SECTION 8
MAKING SHARED DECISIONS

One of the most challenging aspects of managing financial wealth together as a family is making shared decisions. All families make decisions. But the ways they make decisions are often left unspoken and unexamined. Perhaps there is one “true” decision-maker, the wealth creator or the eldest family member. Maybe whoever “pushes” the most drives the decision.

For families to succeed over time, they need to make, on balance, more good decisions than bad ones; they also need to decide how to decide—that is, in a clear and intentional way, think through how to make various decisions, decide what works best for them in which circumstances, and then communicate those decisions clearly. This work is sometimes called family “governance.”

The chapters in this section explore different aspects of governance. In the first chapter, Lee Hausner offers an exercise that helps families visualize their existing structure of decision-making. Through asking family members at a family gathering to don different hats based on their roles in the family—parent, child, trustee, beneficiary, business owner, manager, etc.—a family can quickly see where authority for different decisions resides. They can also begin to discuss what information and communication are needed to make effective decisions. To top it off, it's a very fun exercise too.

Jim Grubman then offers a framework (first published in the first Wealth of Wisdom volume) for making wise decisions about different practices in the family. He asks readers to reflect on what family traditions, habits, practices, or ideas family members find helpful and want to preserve; which seem vestiges from the past and are no longer contributing to the family's well-being; and what new practices or ideas the family could adopt that would help them adapt to the future. This backward-and-forward gaze honors the reality that every family is in the midst of a journey from the past into the future.

In the next chapter, Stacy Allred moves the focus from the big picture to more specific decisions, such as sharing information about wealth with an adult child or making a loan to a friend. She invites readers to analyze such decisions using, first, a “premortem”—in which one envisions all the things that could go wrong, and so identifies risks—and then, second, a “promortem”—in which one envisions what steps could be taken to ensure a successful outcome.

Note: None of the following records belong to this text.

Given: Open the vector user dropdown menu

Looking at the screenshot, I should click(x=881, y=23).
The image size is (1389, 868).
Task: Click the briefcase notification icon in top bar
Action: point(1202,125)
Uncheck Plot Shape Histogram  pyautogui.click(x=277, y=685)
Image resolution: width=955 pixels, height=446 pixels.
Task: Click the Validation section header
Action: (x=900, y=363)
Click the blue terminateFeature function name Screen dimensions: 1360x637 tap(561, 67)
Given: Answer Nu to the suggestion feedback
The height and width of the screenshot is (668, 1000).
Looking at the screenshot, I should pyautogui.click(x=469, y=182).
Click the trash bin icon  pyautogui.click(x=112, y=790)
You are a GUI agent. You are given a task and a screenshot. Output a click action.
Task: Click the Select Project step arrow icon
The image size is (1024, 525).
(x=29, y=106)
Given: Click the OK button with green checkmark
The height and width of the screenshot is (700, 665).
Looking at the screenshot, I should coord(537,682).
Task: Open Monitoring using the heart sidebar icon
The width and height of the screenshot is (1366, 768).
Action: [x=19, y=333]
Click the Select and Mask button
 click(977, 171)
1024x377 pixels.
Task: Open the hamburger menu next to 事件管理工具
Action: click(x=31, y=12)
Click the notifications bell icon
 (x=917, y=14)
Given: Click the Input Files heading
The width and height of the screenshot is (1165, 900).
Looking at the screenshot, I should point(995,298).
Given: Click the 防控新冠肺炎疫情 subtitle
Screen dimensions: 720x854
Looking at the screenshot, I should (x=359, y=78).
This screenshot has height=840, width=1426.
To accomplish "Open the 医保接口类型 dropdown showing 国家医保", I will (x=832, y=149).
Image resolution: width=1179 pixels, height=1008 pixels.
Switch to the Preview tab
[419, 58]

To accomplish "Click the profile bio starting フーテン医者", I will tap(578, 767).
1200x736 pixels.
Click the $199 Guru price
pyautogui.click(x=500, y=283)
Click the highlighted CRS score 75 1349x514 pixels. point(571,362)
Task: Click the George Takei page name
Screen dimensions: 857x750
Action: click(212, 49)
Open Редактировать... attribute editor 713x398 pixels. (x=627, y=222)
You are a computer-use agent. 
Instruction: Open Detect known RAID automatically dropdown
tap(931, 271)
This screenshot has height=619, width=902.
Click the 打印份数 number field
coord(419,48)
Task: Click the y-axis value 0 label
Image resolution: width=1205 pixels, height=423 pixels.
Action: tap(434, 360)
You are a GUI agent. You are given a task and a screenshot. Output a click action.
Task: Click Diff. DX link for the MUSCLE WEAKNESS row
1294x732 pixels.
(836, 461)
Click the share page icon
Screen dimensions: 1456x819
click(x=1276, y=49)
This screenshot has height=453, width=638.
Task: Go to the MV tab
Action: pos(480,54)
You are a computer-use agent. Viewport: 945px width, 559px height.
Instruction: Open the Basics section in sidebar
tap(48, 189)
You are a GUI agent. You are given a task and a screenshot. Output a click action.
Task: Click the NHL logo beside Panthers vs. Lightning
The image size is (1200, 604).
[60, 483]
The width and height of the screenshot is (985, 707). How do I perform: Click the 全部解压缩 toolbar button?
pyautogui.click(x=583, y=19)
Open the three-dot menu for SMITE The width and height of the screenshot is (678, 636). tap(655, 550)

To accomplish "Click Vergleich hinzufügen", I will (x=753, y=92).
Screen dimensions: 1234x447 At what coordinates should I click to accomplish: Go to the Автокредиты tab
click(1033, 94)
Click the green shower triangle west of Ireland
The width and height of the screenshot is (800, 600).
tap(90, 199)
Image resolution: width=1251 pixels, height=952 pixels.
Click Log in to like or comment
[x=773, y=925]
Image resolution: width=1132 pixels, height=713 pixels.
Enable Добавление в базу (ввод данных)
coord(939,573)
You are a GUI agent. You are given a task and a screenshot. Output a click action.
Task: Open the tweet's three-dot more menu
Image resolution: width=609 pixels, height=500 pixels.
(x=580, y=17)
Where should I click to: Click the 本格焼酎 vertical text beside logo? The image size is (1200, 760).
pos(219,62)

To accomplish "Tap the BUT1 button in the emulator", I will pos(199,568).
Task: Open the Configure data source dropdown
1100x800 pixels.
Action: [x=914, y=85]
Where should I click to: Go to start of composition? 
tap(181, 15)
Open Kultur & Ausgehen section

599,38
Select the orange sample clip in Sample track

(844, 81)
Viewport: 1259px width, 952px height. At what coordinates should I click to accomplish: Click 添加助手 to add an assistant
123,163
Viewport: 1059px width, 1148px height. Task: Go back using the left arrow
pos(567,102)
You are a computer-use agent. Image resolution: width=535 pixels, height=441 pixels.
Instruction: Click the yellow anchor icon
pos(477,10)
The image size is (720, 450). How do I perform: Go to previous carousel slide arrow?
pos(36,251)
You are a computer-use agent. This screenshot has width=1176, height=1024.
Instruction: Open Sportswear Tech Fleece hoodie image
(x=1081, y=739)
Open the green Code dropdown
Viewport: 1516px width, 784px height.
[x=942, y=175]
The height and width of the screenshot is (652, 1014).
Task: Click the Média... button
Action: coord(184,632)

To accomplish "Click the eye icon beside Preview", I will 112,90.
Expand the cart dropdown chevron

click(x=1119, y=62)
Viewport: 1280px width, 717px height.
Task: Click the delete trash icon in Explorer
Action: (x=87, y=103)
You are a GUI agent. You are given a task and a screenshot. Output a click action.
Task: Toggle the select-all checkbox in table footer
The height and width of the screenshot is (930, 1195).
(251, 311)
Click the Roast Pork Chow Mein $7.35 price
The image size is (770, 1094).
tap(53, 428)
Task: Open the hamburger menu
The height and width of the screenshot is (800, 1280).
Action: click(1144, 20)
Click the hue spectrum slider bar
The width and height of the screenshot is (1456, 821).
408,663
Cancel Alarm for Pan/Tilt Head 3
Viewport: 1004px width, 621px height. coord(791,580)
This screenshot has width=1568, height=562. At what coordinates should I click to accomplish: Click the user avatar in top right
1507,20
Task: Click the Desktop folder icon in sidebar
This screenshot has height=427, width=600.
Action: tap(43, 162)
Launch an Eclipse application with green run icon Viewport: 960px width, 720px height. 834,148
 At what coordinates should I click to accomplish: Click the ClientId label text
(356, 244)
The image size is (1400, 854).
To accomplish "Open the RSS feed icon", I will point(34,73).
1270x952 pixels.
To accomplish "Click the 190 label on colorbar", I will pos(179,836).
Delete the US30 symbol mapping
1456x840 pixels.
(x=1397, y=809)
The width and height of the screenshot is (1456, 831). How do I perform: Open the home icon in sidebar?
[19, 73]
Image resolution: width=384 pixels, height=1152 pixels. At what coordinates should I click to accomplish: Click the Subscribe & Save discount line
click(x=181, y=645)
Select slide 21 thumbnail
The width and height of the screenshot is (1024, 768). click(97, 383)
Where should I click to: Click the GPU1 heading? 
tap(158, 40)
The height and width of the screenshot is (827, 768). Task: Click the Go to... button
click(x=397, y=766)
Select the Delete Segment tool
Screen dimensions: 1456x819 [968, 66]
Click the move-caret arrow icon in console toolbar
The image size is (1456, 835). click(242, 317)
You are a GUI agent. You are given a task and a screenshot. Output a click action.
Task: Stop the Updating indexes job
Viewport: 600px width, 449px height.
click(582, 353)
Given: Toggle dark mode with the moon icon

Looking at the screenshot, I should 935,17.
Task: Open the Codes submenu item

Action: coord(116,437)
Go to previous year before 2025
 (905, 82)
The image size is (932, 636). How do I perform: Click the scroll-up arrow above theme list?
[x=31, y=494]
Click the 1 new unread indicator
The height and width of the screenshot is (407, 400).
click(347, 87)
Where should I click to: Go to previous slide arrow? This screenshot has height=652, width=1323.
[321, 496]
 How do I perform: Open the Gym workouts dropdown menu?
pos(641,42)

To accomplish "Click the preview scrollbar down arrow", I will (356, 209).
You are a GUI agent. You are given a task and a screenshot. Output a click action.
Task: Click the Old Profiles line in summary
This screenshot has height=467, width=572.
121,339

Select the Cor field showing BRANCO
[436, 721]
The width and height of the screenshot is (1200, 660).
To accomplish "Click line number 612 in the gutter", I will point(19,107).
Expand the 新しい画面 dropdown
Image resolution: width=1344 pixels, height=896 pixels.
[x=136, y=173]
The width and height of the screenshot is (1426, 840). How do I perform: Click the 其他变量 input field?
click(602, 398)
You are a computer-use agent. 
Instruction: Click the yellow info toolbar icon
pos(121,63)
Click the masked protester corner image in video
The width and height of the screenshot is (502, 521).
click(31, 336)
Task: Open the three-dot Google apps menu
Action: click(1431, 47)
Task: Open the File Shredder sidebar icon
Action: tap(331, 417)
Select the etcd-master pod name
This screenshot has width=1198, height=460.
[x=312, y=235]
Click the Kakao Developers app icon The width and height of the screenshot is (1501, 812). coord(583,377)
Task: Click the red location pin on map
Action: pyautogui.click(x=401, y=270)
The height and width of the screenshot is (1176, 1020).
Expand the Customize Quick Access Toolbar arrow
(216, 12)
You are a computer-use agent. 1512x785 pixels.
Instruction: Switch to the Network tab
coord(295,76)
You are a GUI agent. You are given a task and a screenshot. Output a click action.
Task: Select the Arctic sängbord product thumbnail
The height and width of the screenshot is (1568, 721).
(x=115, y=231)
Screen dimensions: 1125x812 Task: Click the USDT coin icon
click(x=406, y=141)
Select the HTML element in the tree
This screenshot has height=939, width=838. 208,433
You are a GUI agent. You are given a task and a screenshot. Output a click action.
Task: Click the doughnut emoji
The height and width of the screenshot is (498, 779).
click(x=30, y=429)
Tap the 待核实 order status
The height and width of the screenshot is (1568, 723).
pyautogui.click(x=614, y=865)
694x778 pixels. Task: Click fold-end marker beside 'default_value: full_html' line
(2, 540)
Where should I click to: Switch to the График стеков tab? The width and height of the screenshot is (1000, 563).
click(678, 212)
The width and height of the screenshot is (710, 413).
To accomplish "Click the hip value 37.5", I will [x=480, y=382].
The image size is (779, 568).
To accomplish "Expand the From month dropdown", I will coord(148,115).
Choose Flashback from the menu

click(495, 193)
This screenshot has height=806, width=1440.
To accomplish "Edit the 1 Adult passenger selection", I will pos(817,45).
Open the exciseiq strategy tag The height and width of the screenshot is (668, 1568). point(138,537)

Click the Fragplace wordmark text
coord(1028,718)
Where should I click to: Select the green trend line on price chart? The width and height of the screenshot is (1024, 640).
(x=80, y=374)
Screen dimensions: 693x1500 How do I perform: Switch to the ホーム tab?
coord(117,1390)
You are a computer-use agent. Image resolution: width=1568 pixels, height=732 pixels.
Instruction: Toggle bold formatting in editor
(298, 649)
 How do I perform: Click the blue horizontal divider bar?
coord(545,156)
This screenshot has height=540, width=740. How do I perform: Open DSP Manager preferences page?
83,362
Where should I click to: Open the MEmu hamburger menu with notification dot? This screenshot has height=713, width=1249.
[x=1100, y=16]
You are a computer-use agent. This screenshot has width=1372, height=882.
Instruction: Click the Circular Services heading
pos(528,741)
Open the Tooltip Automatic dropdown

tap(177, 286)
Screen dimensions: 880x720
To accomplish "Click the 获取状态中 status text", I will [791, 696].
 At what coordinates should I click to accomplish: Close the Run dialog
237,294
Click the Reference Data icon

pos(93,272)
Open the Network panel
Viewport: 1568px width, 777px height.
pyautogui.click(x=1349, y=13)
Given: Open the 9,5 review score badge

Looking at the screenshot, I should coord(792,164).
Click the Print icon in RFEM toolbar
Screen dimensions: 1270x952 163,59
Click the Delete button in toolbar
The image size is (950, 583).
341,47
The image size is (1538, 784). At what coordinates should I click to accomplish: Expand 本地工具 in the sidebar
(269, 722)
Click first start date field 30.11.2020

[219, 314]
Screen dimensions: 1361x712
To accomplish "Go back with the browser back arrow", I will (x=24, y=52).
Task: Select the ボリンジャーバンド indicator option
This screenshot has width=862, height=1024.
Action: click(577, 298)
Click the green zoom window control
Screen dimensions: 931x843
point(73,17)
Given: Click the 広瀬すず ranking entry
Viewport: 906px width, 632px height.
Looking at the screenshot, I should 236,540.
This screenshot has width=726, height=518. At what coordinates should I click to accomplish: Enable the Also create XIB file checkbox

As mentioned, in many families, decisions are made by one or two family members, usually parents. This paternalistic approach can lead to problems as children mature and grow into adults themselves. In the next chapter, Barbara Hauser uses insights from the governance of nations to highlight three principles that are key also to family governance: transparency, accountability, and participation. If these three principles are honored in a family's decision-making, the results are often more understood, more effective, and more long-lasting.

An extension of these principles comes in the next chapter, in which Kathryn McCarthy offers the “RACI” (pronounced RAY-SEE) framework to apply to decision-making in a complex family enterprise. This framework works best in a system where there are multiple boards or entities governing different parts of the family's affairs (such as an operating company board, management, foundation board, trustees, etc.). RACI distinguishes among people who are Responsible, those who are Accountable, those who should be Consulted, and those who need to be Informed. McCarthy offers the example of a matrix in which a family enterprise can keep track of these different categories for different stakeholders. This is advanced decision-making, but for families with this level of complexity, it can be extremely useful.

One form of a family enterprise is a family office—whether a stand-alone “single family office” or a family office embedded within a family-owned operating company—which handles all the family's financial affairs. In the next chapter, Eugene Lipitz takes up the important subject of developing internal controls and transparent workflows for the critical tasks of the family office. Development of such controls may sometimes feel too “formal” for an entity which is, after all, about the family—yet doing so can save a great deal of family confusion or conflict but also can guard against fraud or poorly informed decision-making.

One of the most valuable practices for families who are managing significant financial wealth or other assets together is to hold regular family meetings. These meetings can be for the purpose of educating family members about the finances, connecting with each other and having fun, or making shared decisions. Whatever the specific purposes, developing the habit of holding effective family meetings is a clear success factor for enterprising families.

That's why we devote the last two chapters in this section to family meetings. In the first, Katherine Grady and Wendy Ulaszek lay out practical, step-by-step considerations for families who want to hold a productive family meeting. They move from the question of why meet, to who should be invited, to how to assemble the agenda in line with the meeting goals, to the crucial considerations of where to meet, for how long, with whose direction, etc. Even for families who have a tradition of meeting, this chapter will provide insights into enhancing meeting design and execution.

In the final chapter, Keith Whitaker focuses in on one aspect of family meeting management: the articulation of meeting ground rules. Ground rules may feel awkward for a family meeting: We're family, after all! But experience shows that agreeing upon such rules at the beginning of a family meeting process can be invaluable for giving participants a sense that the meeting will be a safe place to discuss important topics, topics that sometimes come with strong emotional content. Sometimes in the heat of discussion, family members will break the rules, but then the group will be able to refer back to the rules and reaffirm the family's norms. And over time the ground rules become just “the way we treat each other.” Deciding on meeting ground rules is one of the most important shared decisions a family can make.